HC Deb 07 December 1990 vol 182 c233W
Mr. Winnick

To ask the Secretary of State for Social Security what is the extra weekly amount married and single pensioners would now receive if the earnings link had not been broken.

Miss Widdecombe

The full-rate, basic retirement pension, if it had been uprated since 1979 by the higher of prices or earnings, would today be £58.65 per week. For a married couple where the wife is receiving a pension based on her husband's contributions, the combined amount payable would be £94.05. The extra amounts received would therefore be £11.75 and £18.95 respectively. This would cost national insurance contributors an extra £5.5 billion in 1990–91. What really matters to pensioners is their total income from all sources; this rose on average by 31 per cent. between 1979 and 1987.

Mr.
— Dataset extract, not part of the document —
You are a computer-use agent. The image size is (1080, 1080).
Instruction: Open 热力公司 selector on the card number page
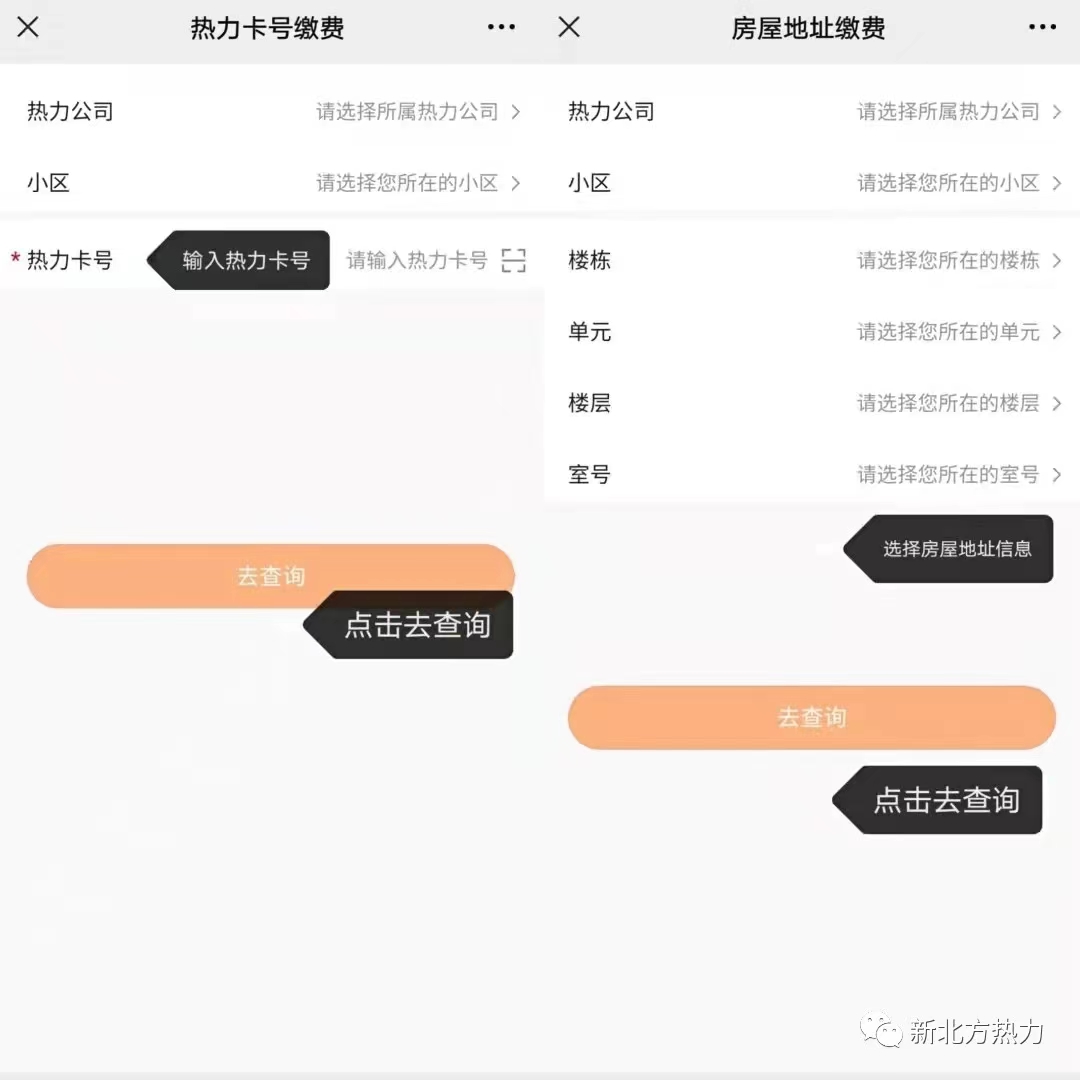coord(418,112)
Canavan

To ask the Secretary of State for Social Security whether he will list, for each member state of the European Community, the rate of weekly state retirement pension for(a) a single person and (b) a married couple.

Miss Widdecombe

I refer the hon. Member to the 1989 edition of the Department's publication, "Tables of Social Benefit Systems in the European Communities", a copy of which is in the Library. These tables set out the levels of pension in the national currencies together with the sterling equivalent converted according to the purchasing power parity figures as shown in the introduction to the tables.